==== Provided entries
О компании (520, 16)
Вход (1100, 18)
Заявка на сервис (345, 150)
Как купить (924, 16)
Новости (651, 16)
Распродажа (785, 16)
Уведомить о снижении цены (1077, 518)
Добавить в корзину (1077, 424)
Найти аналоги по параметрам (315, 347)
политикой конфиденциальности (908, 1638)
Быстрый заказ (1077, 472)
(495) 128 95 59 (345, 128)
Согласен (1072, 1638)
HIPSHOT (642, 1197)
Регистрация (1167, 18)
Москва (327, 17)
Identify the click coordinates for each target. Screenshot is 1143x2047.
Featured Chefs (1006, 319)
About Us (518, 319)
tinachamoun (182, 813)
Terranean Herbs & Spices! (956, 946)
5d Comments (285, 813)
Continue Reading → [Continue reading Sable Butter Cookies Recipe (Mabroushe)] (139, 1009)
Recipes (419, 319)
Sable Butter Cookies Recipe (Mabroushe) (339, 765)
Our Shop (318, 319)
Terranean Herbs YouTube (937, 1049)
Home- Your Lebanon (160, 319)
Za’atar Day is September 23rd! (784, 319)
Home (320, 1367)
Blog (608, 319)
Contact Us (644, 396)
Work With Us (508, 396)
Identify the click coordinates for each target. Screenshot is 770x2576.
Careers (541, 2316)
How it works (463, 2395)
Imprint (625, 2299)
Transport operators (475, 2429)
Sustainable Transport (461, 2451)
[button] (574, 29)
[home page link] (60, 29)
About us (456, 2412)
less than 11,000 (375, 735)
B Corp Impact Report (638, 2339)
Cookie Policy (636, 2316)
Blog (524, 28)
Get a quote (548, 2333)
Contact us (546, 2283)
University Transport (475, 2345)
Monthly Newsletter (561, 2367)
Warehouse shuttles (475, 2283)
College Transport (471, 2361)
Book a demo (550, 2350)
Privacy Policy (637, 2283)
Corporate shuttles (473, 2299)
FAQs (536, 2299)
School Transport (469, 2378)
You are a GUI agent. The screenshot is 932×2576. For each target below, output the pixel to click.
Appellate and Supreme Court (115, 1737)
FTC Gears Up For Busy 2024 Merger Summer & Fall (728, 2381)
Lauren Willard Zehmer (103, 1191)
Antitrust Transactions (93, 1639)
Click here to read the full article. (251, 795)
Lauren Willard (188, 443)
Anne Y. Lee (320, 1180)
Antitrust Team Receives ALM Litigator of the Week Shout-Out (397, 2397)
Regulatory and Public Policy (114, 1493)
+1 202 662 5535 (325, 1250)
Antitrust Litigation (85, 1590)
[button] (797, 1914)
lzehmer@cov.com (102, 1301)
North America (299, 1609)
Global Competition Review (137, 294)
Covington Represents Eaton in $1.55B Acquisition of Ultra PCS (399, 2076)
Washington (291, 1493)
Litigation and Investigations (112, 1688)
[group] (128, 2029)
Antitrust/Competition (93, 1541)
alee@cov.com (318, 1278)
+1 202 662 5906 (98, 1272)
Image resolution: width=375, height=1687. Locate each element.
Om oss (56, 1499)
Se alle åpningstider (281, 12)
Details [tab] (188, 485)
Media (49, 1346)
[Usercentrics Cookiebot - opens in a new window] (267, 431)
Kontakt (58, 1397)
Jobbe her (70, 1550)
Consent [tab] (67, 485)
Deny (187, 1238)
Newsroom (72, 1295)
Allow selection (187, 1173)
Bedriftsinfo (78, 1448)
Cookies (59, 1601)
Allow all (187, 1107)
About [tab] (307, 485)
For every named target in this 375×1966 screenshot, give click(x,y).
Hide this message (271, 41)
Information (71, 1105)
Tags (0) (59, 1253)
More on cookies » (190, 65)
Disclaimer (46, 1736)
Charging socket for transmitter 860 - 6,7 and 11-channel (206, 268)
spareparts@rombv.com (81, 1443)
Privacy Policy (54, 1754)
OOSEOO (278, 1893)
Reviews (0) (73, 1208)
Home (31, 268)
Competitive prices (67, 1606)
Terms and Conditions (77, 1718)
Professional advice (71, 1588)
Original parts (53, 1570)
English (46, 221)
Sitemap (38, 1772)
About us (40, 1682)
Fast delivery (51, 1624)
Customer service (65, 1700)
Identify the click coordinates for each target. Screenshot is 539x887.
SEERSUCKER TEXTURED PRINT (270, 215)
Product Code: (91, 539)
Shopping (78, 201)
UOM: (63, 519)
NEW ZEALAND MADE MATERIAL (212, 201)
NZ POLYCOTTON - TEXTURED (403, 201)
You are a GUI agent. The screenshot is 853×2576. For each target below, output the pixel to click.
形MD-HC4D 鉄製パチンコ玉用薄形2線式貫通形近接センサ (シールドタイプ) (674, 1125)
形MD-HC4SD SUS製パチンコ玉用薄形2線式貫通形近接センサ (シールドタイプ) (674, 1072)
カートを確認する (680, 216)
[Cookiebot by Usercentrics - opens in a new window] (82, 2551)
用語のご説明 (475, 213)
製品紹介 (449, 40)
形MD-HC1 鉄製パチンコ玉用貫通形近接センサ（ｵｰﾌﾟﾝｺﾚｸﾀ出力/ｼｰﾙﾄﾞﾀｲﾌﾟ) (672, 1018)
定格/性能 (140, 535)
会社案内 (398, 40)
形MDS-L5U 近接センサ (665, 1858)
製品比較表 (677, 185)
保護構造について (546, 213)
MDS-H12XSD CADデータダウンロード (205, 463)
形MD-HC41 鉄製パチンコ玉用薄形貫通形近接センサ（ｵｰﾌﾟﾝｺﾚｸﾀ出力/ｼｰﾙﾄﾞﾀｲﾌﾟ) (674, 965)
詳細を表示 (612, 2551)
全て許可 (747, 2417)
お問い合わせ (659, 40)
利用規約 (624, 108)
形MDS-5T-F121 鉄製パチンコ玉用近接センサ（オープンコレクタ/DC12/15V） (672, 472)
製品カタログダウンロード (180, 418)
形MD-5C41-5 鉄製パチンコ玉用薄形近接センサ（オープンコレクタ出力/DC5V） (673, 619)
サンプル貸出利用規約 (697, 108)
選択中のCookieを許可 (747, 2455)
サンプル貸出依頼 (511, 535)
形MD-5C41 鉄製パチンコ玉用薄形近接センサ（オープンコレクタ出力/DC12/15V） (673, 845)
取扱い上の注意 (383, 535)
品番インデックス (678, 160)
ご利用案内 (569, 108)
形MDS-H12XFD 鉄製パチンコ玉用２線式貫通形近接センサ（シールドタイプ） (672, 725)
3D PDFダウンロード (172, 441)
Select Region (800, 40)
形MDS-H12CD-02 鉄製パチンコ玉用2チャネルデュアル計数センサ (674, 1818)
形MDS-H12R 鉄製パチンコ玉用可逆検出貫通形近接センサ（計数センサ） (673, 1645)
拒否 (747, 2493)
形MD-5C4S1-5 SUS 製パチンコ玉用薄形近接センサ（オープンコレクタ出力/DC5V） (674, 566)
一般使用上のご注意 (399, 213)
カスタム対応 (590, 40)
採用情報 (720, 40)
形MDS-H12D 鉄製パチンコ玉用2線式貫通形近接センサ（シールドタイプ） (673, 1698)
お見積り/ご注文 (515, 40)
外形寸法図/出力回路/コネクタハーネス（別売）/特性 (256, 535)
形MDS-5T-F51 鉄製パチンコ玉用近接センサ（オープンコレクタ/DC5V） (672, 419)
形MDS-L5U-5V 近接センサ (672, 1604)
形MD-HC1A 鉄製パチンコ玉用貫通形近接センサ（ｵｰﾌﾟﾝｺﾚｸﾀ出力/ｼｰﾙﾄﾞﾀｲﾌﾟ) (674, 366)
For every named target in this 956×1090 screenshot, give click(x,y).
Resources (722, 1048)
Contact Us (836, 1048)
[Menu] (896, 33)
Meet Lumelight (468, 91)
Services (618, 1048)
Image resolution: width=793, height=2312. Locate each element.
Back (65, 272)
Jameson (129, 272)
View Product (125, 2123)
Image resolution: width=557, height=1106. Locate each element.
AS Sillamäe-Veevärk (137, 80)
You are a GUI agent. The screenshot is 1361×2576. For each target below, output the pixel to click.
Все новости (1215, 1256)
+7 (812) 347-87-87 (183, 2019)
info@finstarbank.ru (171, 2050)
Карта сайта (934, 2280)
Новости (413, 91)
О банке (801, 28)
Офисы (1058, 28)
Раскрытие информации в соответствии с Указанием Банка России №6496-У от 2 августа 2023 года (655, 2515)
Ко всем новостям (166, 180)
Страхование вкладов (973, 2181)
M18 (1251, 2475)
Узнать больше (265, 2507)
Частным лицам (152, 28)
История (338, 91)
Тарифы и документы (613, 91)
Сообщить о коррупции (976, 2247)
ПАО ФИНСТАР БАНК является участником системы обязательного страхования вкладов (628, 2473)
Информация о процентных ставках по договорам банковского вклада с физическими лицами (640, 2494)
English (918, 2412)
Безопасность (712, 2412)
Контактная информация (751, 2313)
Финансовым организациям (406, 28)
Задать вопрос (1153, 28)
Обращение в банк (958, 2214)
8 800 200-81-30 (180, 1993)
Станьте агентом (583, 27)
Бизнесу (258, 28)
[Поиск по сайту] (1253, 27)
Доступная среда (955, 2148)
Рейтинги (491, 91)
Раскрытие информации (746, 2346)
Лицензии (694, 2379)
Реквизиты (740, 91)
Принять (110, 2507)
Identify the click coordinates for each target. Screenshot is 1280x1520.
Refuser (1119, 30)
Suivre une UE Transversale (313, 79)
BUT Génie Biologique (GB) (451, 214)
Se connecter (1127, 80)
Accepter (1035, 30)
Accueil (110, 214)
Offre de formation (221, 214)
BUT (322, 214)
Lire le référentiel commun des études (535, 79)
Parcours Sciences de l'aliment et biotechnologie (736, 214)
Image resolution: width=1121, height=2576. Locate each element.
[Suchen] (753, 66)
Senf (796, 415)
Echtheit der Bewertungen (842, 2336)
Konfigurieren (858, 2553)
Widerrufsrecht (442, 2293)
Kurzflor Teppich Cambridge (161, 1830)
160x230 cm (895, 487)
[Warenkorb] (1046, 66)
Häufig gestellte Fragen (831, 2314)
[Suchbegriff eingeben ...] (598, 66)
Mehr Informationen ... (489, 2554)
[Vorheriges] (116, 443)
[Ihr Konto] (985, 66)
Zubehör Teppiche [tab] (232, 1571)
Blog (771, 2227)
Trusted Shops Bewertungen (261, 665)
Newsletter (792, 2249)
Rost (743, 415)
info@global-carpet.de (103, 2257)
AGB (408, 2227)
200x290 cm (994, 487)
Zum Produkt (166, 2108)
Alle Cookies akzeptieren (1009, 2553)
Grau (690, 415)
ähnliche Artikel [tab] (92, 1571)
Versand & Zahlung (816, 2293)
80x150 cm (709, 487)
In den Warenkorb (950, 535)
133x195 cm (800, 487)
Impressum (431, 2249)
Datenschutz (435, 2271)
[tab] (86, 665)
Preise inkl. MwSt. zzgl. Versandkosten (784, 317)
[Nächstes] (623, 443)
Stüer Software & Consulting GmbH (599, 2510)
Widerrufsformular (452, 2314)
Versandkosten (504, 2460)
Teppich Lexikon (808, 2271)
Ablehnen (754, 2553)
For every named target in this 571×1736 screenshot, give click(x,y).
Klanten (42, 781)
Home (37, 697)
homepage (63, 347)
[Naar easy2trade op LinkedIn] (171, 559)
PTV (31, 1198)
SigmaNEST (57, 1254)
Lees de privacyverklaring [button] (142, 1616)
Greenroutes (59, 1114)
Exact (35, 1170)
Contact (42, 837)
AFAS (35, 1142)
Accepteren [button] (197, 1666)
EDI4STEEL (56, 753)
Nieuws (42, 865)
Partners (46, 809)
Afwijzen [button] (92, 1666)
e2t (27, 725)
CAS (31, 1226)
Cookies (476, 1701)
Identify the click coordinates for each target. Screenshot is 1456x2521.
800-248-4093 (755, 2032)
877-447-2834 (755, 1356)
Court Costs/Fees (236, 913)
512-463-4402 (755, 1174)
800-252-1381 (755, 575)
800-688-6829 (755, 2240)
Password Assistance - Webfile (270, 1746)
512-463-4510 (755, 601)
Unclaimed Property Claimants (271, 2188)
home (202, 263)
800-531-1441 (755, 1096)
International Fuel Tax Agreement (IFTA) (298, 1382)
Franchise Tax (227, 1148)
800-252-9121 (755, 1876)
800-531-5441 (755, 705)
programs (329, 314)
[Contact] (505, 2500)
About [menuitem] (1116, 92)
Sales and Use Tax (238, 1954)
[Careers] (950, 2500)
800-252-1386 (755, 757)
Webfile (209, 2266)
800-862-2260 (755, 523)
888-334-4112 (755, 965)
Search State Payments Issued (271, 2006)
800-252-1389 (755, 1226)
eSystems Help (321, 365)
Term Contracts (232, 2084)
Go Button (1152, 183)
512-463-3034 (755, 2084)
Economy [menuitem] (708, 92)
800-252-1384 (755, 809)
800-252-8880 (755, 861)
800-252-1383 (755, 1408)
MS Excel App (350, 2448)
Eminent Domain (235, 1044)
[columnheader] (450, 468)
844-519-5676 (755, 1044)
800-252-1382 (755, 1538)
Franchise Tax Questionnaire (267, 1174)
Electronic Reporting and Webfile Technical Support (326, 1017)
========
§ **What you have to do**: Rewrite the data above as a numbered list with no blank lines, starting at the line containing "Вход (1100, 18)" and ending with the line containing "5d Comments (285, 813)".

§ **Answer below**:
1. Вход (1100, 18)
2. Заявка на сервис (345, 150)
3. Как купить (924, 16)
4. Новости (651, 16)
5. Распродажа (785, 16)
6. Уведомить о снижении цены (1077, 518)
7. Добавить в корзину (1077, 424)
8. Найти аналоги по параметрам (315, 347)
9. политикой конфиденциальности (908, 1638)
10. Быстрый заказ (1077, 472)
11. (495) 128 95 59 (345, 128)
12. Согласен (1072, 1638)
13. HIPSHOT (642, 1197)
14. Регистрация (1167, 18)
15. Москва (327, 17)
16. Identify the click coordinates for each target. Screenshot is 1143x2047.
17. Featured Chefs (1006, 319)
18. About Us (518, 319)
19. tinachamoun (182, 813)
20. Terranean Herbs & Spices! (956, 946)
21. 5d Comments (285, 813)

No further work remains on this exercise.